Give back all the data exactly as it was written.

══ Provided information ══

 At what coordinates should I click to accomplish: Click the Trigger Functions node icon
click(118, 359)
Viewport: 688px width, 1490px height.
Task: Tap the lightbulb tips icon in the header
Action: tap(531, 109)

═══

▸ Answer box
 At what coordinates should I click to accomplish: Click the Trigger Functions node icon
click(118, 359)
Viewport: 688px width, 1490px height.
Task: Tap the lightbulb tips icon in the header
Action: tap(531, 109)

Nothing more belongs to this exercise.